Period of Confinement: The maximum period for which one may be detained is 12 months. But the term can be extended if the government finds fresh evidence.
No Basic Rights to People Detained under the NSA, including:
- The right to be informed of the reason for the arrest (Section 50 of the Criminal Procedure Code -Cr.PC).
- Under the NSA, a person could be kept in the dark about the reasons for his arrest for up to five days, and in exceptional circumstances upto ten days.
- Even when providing the grounds for arrest, the government can withhold information which it considers to be against public interest to disclose.
- Sections 56 and 76 of the Cr. PC also provides that a person has to be produced before a court within 24 hours of arrest.
- Article 22(1) of the Constitution says an arrested person cannot be denied the right to consult, and to be defended by, a legal practitioner of his choice.
- Under the NSA, the arrested person is not entitled to the aid of any legal practitioner in any matter connected with the proceedings before an advisory board, which is constituted by the government for dealing with NSA cases.
Preventive Detention
- Preventive Detention involves the detainment (containment) of a person in order to keep him/her from committing future crimes and/or from escaping future prosecution.

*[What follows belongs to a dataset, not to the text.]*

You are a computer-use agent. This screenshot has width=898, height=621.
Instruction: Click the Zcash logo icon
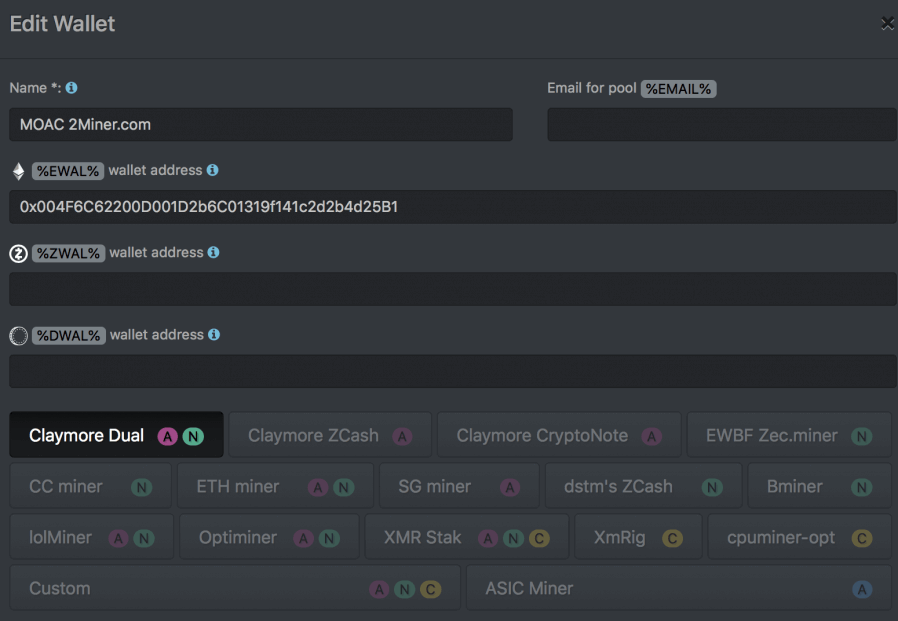pyautogui.click(x=18, y=254)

- Article 22 (3) (b) of the Constitution allows for preventive detention and restriction on personal liberty for reasons of state security and public order.
- Further, Article 22(4) states that no law providing for preventive detention shall authorise the detention of a person for a longer period than three months unless:
- An Advisory Board reports sufficient cause for extended detention.
- The 44th Amendment Act of 1978 has reduced the period of detention without obtaining the opinion of an advisory board from three to two months. However, this provision has not yet been brought into force, hence, the original period of three months still continues.
- Such a person is detained in accordance with the provisions of any law made by the Parliament.